### Material provided
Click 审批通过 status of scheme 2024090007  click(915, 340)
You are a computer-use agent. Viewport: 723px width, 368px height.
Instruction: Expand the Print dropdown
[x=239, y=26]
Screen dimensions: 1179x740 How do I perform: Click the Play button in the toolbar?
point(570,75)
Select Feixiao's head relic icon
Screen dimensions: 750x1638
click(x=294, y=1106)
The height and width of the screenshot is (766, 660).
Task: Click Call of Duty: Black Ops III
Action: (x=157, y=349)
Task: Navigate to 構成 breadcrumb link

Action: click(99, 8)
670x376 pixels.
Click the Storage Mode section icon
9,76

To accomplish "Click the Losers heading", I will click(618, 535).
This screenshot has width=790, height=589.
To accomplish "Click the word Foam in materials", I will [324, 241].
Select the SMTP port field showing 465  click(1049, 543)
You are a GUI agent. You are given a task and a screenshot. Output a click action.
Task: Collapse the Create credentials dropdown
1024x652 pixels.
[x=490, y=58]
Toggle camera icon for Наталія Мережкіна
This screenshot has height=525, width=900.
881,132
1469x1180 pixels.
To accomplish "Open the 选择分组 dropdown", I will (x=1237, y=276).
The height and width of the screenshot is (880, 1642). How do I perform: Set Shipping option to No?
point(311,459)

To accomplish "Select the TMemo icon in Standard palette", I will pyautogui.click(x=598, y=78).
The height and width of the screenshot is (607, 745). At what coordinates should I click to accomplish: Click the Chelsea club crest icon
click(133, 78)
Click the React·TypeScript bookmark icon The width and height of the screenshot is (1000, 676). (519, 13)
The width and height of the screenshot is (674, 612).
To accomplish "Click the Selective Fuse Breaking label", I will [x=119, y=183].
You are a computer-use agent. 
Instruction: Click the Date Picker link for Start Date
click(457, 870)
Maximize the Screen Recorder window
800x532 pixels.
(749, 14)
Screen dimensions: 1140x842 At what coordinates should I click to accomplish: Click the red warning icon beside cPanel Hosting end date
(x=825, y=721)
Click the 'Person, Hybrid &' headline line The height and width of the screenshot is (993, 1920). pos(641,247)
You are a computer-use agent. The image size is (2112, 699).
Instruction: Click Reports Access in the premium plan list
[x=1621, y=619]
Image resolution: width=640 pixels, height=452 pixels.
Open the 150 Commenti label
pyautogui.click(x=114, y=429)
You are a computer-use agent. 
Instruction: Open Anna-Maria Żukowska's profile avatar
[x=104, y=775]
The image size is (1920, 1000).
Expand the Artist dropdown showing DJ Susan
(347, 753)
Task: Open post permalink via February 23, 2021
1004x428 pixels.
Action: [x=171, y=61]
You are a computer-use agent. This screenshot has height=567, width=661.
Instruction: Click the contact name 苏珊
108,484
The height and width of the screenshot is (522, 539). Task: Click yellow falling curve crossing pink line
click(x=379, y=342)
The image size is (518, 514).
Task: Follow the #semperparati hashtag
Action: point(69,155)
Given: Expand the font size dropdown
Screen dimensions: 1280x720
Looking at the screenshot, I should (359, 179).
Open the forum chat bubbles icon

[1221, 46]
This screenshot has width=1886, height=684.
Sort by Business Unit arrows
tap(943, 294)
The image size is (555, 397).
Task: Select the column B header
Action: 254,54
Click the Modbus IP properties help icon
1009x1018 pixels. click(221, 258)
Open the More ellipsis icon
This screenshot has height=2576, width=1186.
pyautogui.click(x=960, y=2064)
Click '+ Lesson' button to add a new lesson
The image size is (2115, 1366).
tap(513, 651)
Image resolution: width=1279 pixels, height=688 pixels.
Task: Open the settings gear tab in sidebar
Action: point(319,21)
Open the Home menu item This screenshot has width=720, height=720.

### Your objective
Find the line containing "The image size is (1920, 1000).", then output it and every line after it to the end of the data, exactly.

### Problem solution
The image size is (1920, 1000).
Expand the Artist dropdown showing DJ Susan
(347, 753)
Task: Open post permalink via February 23, 2021
1004x428 pixels.
Action: [x=171, y=61]
You are a computer-use agent. This screenshot has height=567, width=661.
Instruction: Click the contact name 苏珊
108,484
The height and width of the screenshot is (522, 539). Task: Click yellow falling curve crossing pink line
click(x=379, y=342)
The image size is (518, 514).
Task: Follow the #semperparati hashtag
Action: point(69,155)
Given: Expand the font size dropdown
Screen dimensions: 1280x720
Looking at the screenshot, I should (359, 179).
Open the forum chat bubbles icon

[1221, 46]
This screenshot has width=1886, height=684.
Sort by Business Unit arrows
tap(943, 294)
The image size is (555, 397).
Task: Select the column B header
Action: 254,54
Click the Modbus IP properties help icon
1009x1018 pixels. click(221, 258)
Open the More ellipsis icon
This screenshot has height=2576, width=1186.
pyautogui.click(x=960, y=2064)
Click '+ Lesson' button to add a new lesson
The image size is (2115, 1366).
tap(513, 651)
Image resolution: width=1279 pixels, height=688 pixels.
Task: Open the settings gear tab in sidebar
Action: point(319,21)
Open the Home menu item This screenshot has width=720, height=720.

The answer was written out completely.